===== Extract to read =====

Real-time Audio Stream (WebSocket)

Access Required: To use this API endpoint, please contact us at contact@memories.ai to enable stream processing features for your account.

This endpoint provides a direct WebSocket proxy to ElevenLabs or AssemblyAI real-time speech-to-text services. Your client connects to our WebSocket gateway, and we transparently forward all frames to/from the upstream provider. You send audio, you receive transcription results — in real time.

When to use this vs /audio-stream/start?

Use this WebSocket endpoint when your client can send audio directly (e.g., browser microphone, mobile app).
Use /audio-stream/start when you have a stream URL (RTMP/RTSP/HLS) and want the server to pull and process it for you.

Pricing (varies by provider):

Provider	Rate	Per minute
AssemblyAI	$0.15/hour	$0.0025
ElevenLabs	$0.39/hour	$0.0065

Billed every 5 seconds of audio streamed through the WebSocket connection.

Connection

wss://mavi-backend.memories.ai/serve/ws/v2/audio-stream
  ?provider=elevenlabs
  &api_key=sk-mai-xxx
  &model_id=scribe_v2_realtime
  &language_code=en

Parameter	Required	Description
provider	Yes	`elevenlabs` or `assemblyai`
api_key	Yes	Your API V2 Key (can also be sent via `Authorization` header)
other params	No	All additional query parameters are forwarded to the upstream provider

Authentication

Two options (pick one):

Query parameter: ?api_key=sk-mai-xxx
HTTP header: Authorization: sk-mai-xxx (sent during WebSocket handshake)

===== Information supplied =====

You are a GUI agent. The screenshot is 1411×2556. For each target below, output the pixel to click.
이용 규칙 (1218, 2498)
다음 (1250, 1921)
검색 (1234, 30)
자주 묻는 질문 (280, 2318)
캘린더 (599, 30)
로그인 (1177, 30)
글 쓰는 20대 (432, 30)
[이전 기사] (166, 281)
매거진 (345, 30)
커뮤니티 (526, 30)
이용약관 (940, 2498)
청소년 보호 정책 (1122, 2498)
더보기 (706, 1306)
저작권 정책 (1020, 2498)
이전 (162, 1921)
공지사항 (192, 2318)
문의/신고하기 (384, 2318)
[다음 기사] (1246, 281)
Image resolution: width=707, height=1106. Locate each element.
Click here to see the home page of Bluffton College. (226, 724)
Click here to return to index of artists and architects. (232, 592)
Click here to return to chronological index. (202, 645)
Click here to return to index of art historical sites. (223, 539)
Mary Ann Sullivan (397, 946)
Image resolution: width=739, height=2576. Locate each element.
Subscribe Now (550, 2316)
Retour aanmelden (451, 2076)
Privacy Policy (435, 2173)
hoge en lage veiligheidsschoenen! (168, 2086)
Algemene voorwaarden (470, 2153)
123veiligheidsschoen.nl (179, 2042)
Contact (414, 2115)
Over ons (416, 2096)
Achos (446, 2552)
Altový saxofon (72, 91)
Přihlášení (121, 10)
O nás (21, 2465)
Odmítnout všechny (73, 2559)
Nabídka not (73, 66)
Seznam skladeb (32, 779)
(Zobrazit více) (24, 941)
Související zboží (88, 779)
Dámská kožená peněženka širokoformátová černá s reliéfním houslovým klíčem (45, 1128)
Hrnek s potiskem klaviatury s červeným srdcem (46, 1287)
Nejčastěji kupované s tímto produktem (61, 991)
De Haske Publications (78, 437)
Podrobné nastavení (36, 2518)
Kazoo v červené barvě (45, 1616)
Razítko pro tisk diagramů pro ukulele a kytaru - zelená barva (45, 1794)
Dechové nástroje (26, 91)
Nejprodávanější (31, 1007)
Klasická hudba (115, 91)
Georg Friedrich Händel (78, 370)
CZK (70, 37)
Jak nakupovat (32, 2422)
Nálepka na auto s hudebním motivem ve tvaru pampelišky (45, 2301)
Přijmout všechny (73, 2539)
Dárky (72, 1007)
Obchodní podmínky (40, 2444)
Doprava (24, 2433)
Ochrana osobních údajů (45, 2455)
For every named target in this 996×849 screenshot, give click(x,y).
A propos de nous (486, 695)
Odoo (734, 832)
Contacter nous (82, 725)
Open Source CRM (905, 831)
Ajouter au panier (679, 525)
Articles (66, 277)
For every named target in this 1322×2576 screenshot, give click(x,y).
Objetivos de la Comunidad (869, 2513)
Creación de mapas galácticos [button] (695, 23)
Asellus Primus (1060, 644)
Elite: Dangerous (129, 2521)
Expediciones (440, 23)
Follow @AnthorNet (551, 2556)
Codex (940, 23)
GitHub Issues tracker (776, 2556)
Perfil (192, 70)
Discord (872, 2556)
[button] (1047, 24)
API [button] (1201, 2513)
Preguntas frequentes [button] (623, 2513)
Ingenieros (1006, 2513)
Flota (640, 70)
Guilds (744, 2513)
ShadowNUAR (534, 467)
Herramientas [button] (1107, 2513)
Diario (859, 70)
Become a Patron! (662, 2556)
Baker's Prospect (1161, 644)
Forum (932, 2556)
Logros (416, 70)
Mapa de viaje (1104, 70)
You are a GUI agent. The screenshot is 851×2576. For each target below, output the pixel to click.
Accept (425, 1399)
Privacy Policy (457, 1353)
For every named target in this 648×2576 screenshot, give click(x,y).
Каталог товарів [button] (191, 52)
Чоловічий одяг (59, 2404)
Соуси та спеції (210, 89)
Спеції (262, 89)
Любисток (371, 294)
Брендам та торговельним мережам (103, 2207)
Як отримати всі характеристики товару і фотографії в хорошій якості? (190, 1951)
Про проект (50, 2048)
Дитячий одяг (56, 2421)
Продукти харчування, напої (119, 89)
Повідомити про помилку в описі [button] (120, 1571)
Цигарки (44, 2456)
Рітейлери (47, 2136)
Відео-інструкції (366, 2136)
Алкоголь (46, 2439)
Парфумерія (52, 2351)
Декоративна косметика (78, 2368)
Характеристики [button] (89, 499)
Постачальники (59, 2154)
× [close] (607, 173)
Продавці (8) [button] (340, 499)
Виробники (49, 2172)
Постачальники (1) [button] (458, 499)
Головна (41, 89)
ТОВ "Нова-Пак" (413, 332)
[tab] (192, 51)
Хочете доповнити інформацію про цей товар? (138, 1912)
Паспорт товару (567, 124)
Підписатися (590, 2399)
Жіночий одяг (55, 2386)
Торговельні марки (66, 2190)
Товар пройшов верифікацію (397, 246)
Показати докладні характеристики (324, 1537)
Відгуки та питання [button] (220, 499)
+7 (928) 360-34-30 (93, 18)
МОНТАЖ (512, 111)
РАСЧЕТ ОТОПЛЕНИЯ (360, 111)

=====

**To do:**
1. Translate this sentence from the audio stream documentation into Spanish: "Use this WebSocket endpoint when your client can send audio directly (e.g., browser microphone, mobile app)."
2. In the audio stream documentation, rewrite the paragraph beginning "This endpoint provides a direct WebSocket proxy" as a short bulleted list that keeps its main facts.
3. Carry on the audio stream documentation from the point where it stops.
The records have no connection to the audio stream documentation.

**Written answers:**
1. Use este endpoint de WebSocket cuando su cliente pueda enviar audio directamente (p. ej., micrófono del navegador, aplicación móvil).

2.
- The endpoint is a direct WebSocket proxy to the real-time speech-to-text services of ElevenLabs or AssemblyAI.
- The client connects to the WebSocket gateway, which forwards all frames to and from the upstream provider.
- The client sends audio and receives transcription results in real time.

3.
Error Codes during Handshake

HTTP Status	Reason
401	Missing or invalid `api_key`
403	User not authorized for stream processing
400	Missing or invalid `provider` parameter

Provider-Specific Parameters

ElevenLabs

All parameters are passed as URL query strings and forwarded to wss://api.elevenlabs.io/v1/speech-to-text/realtime.

Parameter	Type	Default	Description
model_id	string	scribe_v2_realtime	Model to use for transcription
language_code	string	-	ISO language code (e.g., `en`, `zh`)
tag_audio_events	boolean	false	Tag audio events like music, laughter
num_speakers	integer	-	Expected number of speakers
diarize	boolean	false	Enable speaker diarization
enable_logging	boolean	false	Enable server-side logging
inactivity_timeout	integer	-	Session timeout in seconds when no audio is received

Audio format: Send audio as JSON text frames:

{
  "message_type": "input_audio_chunk",
  "audio_base_64": "<base64-encoded PCM audio>",
  "commit": false,
  "sample_rate": 16000
}

End session: Send a commit message:

{
  "message_type": "input_audio_chunk",
  "audio_base_64": "",
  "commit": true
}

AssemblyAI

All parameters are passed as URL query strings and forwarded to wss://streaming.assemblyai.com/v3/ws.

Parameter	Type	Default	Description
sample_rate	integer	16000	Audio sample rate in Hz
encoding	string	pcm_s16le	Audio encoding format
language_code	string	-	ISO language code
disable_partial_transcripts	boolean	false	Only receive final transcripts
enable_extra_session_information	boolean	false	Include extra session info

Audio format: Send raw PCM audio as binary frames. End session: Send a text frame:

{
  "type": "session_termination"
}

Data Flow

Client (browser/app)                    Memories.ai Gateway                    Provider (ElevenLabs/AssemblyAI)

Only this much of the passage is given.